The plant the Folk Quarter calls thirst-herb — its proper name is Secca virens, though no one here uses the name — is growing now along every stone edge in the Guild Lane that catches afternoon sun. The leaves are narrow, slightly silvered, and the whole plant does not exceed the height of my hand. If you crush a leaf, the smell is faintly bitter with an undertone of something mineral, like struck stone.

What it is correctly used for: thirst-herb breaks fever sweat. Not the fever itself — that is a different matter entirely — but the wasteful sweating that happens in the second week, the kind that soaks through linen at the small bell and dries by the large one, leaving the patient white as cloth and twice as depleted. A proper infusion, two leaves steeped in hot water until the color reaches pale green, taken three times daily, reduces the sweat. I have given it to seven patients in the last two years. In four of them, the sweat diminished noticeably by the third day. In two, it did not. In one — a woman from Mulov Street — it worked so well that her fever dropped two days earlier than I had anticipated, and she asked me afterward whether I had done something different. I had not. I told her the body had decided its own course and the herb had simply supported what was already occurring.

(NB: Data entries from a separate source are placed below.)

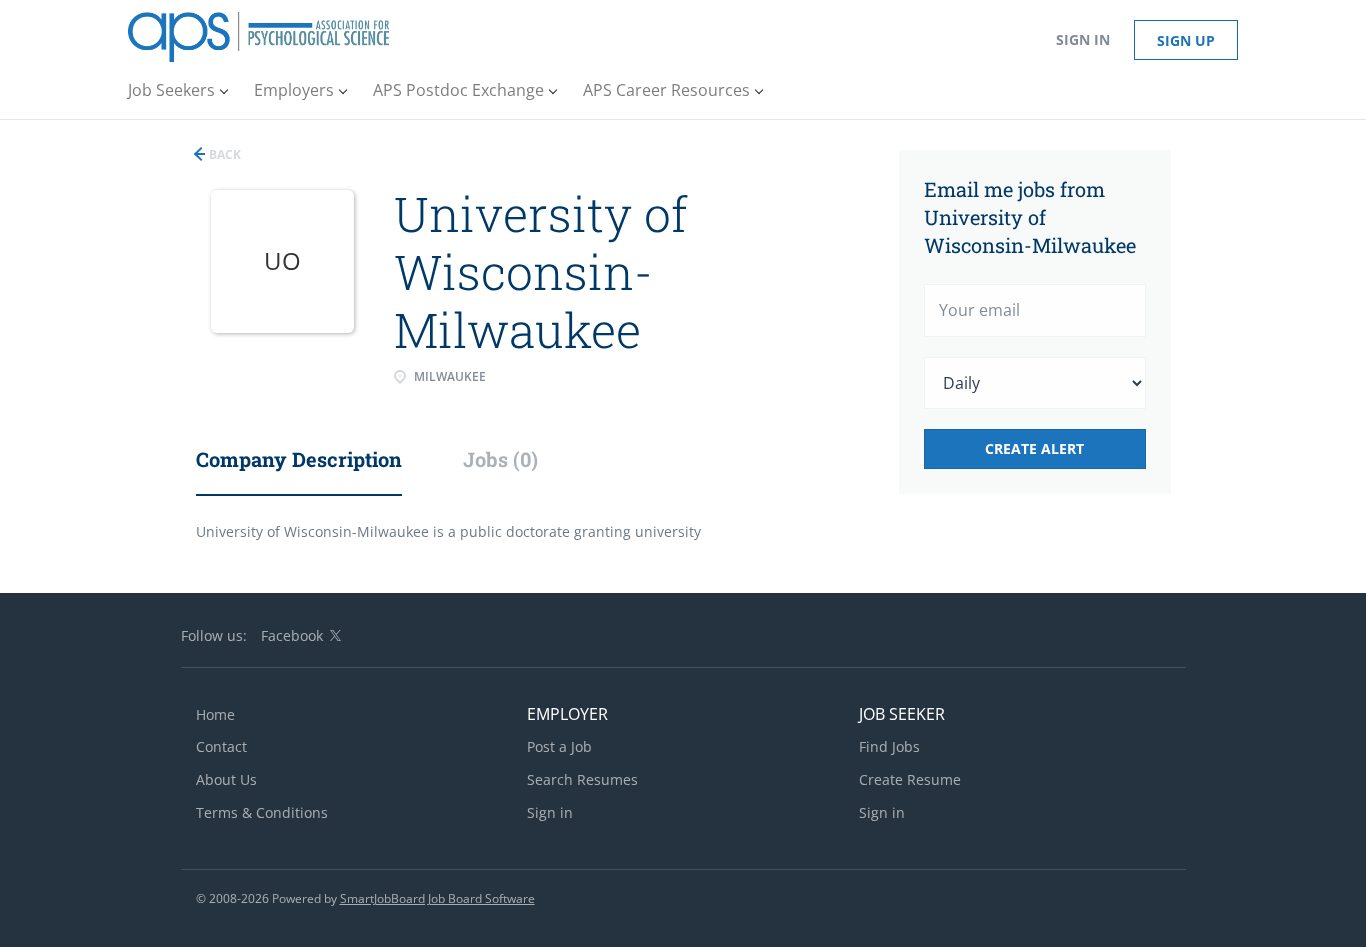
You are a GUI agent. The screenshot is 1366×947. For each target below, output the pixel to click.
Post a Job (559, 746)
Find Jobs (889, 746)
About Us (226, 779)
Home (215, 714)
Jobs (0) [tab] (500, 459)
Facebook (292, 635)
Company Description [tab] (299, 459)
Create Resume (910, 779)
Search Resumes (582, 779)
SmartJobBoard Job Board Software (437, 898)
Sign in (1083, 39)
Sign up (1186, 40)
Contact (221, 746)
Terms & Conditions (262, 812)
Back (223, 154)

This is the honest account.

What it is not for, despite what the district says: It is not a cure for fever itself. I have heard women in the Bazaar market say that thirst-herb can stop a fever if caught early. This is not true. I have also heard that it strengthens the blood. I have seen no evidence of this. The Weaver’s Street houses have been taking it for the mild fever moving through them — the sweating kind, yes, but the fever itself is still running its course. The herb is reducing a symptom. This is valuable. It is not the same thing as treating the illness.

The drought has now lasted eleven days. The Karvel water is lower than I have seen it since the thaw-flooding of three years ago. The city is drinking less cleanly. I expect we will see more heat cases before the rain comes. If the fever reaches the streets instead of the Wells, thirst-herb will have its moment. I am watching.

I have harvested enough from the stones near the Guild Hall to dry for winter storage. The herb keeps well in paper, away from damp and direct sun. By Frostmonth it will have lost some potency, but the color will tell me when it is no longer reliable — the silver fades to a pale gray. When I see that color, I do not use it.

The body does not lie about what it needs. Neither does the plant that grows to meet that need. The market, however, lies constantly.